Petite plongée dans l'univers des médiums au travers de la lecture du livre Le test du journaliste Stéphane Allix. Le paranormal est un sujet qui m'intéresse depuis l'enfance, mais que j'aborde d'un point de vue aussi scientifique ou journalistique que possible, tant les écueils et les pièges sont nombreux. Le domaine de la médiumnité en particulier regorge de charlatans, certains animés par de pures motivations financières, d'autres sous le coup d'une authentique bonne foi mais qui sont tout simplement incompétents. Ayant eu plusieurs années dans mon entourage un médium autoproclamé dont j'ai largement eu l'occasion de constater l'incompétence, le narcissisme et la propension à la manipulation, et connaissant les potentiels du mentalisme et de la lecture à froid, je suis de base très méfiant vis à vis de cette corporation. Par ailleurs, j'ai fait à titre personnel plusieurs expériences de vérification avec d'autres médiums et le moins que l'on puisse dire, c'est que ça n'a pas été convaincant. J'ai aussi participé à une séance de médiumnité en public à Nancy il y a quelques années, qui s'est avérée être une grosse blague (des généralités, des généralités et des généralités).
La médiumnité a ceci de particulier qu'elle met souvent en contact des personnes fragilisées par un décès qui ont beaucoup de mal à faire le deuil, avec des personnes qui offrent censément la possibilité d'un contact avec les disparus. Ou aussi des personnes terrorisées par l'idée de leur propre mort. Autant dire que c'est un creuset idéal pour la tromperie tant les protagonistes ont envie d'y croire.
La démarche de Stéphane Allix se veut journalistique, quasiment scientifique. Le protocole est simple. Lors de la mort de son père, Stéphane Allix s'est adressé à lui pour lui expliquer qu'il souhaitait enquêter sur les communications avec les disparus (ils en avaient déjà parlé avant), pour lui dire qu'il allait placer des objets dans son cercueil et pour lui demander de jouer le jeu depuis l'au-delà en donnant l'information sur ces objets aux médiums. Lui seul était au courant de cette expérience et encore plus de la nature des 5 objets (un pinceau, un tube de gouache, une boussole, un exemplaire du Désert des tartares et un mot dans une lettre qui disait "Je t'aime papa. Ton grand"). N'était le nombre de médiums testés qui n'est pas significatif statistiquement parlant, je trouve que c'est le genre d'expérience qui va dans le bon sens.

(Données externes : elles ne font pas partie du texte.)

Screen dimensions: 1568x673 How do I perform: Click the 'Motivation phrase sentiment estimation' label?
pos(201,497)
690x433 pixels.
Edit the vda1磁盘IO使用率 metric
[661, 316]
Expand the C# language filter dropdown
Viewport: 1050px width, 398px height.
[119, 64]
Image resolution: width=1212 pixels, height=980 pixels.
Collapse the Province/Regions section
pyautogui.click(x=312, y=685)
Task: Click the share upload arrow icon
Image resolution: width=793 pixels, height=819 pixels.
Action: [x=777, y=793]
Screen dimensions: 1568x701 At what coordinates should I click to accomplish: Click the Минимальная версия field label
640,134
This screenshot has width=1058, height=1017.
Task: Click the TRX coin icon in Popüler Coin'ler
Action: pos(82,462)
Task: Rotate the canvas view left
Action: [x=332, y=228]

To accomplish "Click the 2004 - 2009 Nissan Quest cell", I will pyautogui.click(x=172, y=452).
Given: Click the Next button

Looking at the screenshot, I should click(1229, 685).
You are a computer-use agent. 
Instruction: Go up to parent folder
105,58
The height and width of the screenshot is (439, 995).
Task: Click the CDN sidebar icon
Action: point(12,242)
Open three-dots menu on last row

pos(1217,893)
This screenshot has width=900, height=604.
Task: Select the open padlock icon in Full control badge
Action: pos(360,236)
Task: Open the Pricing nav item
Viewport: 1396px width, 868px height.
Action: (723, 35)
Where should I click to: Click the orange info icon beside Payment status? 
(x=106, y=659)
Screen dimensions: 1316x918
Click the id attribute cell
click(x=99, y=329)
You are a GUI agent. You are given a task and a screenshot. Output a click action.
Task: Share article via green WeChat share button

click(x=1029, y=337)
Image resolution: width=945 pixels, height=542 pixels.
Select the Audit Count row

Et un an après la mort de son père, l'expérience a pu commencer auprès de 6 médiums qu'il connaissait préalablement et qui lui semblaient authentiquement doués. Le semblant de protocole impliquait de ne rien dire, de réagir au minimum pour que chaque médium puisse laisser libre cours à sa pratique sans influence. Globalement, on peut dire que les résultats du test sont plutôt très convaincants, même si aucun médium n'aura réussi à retrouver l'intégralité des objets.
L'important n'est pas le but, mais le chemin, nous dit la sagesse populaire. C'est le parti pris de ce livre qui alterne entre séances retranscrites au présent, histoire personnelle de chaque médium, et considérations sur la médiumnité et sa fragilité. Pour comprendre ce dernier point, on peut se figurer la volatilité d'un rêve après le réveil et toutes les difficultés à s'en rappeler aussitôt que la vie reprend son cours. L'auteur parle de passage d'information entre le cerveau droit intuitif et le cerveau gauche rationnel en disant que l'efficacité lors de ce processus est ce qui distingue un bon médium d'une personne lambda. Bien que cette séparation cerveau gauche/cerveau droit n'ait aucun fondement scientifique, je vois quand même bien l'idée. Un peu de stress ou d'émotionnel suffit à rompre la communication...
Connaissant le travail de Stéphane Allix au travers de ses émissions diffusées il y a 10 ans sur M6 et désormais disponibles sur le Web, au travers de son association (INREES) et de quelques interviews, il me semble que sa démarche est sincère. Du moins, je me reconnais très bien dans son approche et son ouverture d'esprit. Si je prenais le temps de le faire, je m'y prendrais de façon similaire, bien qu'avec des protocoles plus serrés pour laisser moins de place aux biais cognitifs. Car Stéphane Allix est convaincu de la véracité de ces phénomènes. Or, sans une bonne méthodologie, cette croyance est un risque énorme qui est pris vis à vis de la vérité.
L'ouvrage se démarque du reste de ce genre de productions par cette volonté d'objectivité et par sa dimension prospective, même si ça reste de l'ordre du témoignage et de l'anecdotique. Mais après tout, il s'agit de l'ouvrage d'un journaliste. Pour une étude scientifique plus approfondie du sujet, je recommanderais plutôt les travaux de Julie Beischel.